PROVIDED INFORMATION:
== Segment start ==

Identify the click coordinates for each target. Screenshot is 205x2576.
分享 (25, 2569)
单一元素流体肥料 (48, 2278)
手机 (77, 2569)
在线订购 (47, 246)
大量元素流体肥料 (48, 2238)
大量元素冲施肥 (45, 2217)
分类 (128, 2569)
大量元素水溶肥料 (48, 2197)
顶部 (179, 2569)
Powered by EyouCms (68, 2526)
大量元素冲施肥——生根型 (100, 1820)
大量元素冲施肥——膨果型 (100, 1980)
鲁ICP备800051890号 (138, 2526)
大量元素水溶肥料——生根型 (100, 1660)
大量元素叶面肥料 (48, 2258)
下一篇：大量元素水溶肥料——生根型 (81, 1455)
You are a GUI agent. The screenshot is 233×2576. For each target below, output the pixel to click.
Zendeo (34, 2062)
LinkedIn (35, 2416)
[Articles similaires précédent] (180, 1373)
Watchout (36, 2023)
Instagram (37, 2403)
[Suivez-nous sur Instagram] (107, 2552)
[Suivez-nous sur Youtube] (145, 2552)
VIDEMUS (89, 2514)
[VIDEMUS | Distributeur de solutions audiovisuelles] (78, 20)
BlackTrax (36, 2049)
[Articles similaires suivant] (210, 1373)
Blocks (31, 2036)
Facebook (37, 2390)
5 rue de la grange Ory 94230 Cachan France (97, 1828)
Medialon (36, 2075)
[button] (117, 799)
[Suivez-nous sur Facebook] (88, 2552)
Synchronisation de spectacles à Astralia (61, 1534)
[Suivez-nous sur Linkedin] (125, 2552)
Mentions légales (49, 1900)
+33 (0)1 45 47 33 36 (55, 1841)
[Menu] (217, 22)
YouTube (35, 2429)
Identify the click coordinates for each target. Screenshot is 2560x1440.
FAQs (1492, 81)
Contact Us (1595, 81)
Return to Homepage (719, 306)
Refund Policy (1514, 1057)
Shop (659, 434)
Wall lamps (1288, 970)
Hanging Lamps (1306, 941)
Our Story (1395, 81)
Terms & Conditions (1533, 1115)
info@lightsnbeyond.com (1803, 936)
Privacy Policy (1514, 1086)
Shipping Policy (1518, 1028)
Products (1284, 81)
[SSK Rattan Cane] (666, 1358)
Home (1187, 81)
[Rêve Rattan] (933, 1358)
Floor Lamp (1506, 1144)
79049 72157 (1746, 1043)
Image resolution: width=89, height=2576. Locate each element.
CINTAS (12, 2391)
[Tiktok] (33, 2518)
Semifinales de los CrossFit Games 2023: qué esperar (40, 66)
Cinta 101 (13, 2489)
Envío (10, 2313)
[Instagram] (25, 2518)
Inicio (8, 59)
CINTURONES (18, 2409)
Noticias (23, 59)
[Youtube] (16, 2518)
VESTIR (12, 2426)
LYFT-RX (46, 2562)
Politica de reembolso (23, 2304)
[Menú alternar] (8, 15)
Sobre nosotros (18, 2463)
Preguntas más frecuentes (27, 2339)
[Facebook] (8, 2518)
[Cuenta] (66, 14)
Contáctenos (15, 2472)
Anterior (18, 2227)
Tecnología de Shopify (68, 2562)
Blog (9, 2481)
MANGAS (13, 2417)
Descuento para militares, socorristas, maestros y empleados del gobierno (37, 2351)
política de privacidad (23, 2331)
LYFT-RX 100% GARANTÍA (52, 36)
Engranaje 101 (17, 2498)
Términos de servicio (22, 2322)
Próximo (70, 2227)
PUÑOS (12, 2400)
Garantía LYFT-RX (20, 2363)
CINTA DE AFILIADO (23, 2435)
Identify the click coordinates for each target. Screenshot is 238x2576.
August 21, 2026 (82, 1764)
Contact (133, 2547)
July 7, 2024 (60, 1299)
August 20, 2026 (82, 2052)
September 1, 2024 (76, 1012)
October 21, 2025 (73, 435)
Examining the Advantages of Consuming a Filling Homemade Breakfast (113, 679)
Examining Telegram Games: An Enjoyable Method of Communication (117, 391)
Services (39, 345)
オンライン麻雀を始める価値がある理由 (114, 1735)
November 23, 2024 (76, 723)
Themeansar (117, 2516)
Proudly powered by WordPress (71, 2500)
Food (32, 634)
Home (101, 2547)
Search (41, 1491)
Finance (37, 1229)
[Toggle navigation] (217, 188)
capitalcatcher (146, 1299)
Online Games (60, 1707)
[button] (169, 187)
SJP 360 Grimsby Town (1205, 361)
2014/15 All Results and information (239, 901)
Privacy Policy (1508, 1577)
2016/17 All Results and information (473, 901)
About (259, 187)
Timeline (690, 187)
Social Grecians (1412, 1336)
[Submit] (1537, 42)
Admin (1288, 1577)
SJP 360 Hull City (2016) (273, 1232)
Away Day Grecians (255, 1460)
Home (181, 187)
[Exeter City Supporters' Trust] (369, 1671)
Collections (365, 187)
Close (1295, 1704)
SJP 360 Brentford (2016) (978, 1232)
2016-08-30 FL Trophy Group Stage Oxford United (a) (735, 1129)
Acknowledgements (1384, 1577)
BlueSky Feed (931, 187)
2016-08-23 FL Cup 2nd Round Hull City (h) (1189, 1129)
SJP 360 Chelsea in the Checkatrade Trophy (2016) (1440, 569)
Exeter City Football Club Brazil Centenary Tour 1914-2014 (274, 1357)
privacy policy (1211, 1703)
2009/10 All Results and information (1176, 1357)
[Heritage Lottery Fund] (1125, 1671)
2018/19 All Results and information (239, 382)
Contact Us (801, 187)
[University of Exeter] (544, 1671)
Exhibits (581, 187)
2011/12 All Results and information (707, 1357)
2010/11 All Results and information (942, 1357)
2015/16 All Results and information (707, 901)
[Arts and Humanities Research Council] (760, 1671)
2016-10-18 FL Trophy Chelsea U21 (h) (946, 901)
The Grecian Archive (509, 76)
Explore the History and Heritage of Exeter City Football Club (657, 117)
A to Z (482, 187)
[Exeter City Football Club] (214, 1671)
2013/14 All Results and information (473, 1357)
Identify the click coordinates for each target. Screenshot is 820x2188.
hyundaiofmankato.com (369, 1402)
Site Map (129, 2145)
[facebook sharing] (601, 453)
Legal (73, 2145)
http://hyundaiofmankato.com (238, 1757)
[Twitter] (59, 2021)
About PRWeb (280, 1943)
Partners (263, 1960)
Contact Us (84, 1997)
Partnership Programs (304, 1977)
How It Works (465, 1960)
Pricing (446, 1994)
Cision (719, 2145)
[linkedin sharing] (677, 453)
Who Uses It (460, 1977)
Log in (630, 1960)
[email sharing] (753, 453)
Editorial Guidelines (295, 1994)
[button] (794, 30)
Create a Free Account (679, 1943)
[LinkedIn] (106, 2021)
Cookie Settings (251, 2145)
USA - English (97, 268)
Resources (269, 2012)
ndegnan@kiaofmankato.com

== Segment end ==

WHAT YOU HAVE TO DO: Read the data above. Pull out each line in which the string "大量元素水溶肥料" appears.

RESULT OF THIS TASK:
大量元素水溶肥料 (48, 2197)
大量元素水溶肥料——生根型 (100, 1660)
下一篇：大量元素水溶肥料——生根型 (81, 1455)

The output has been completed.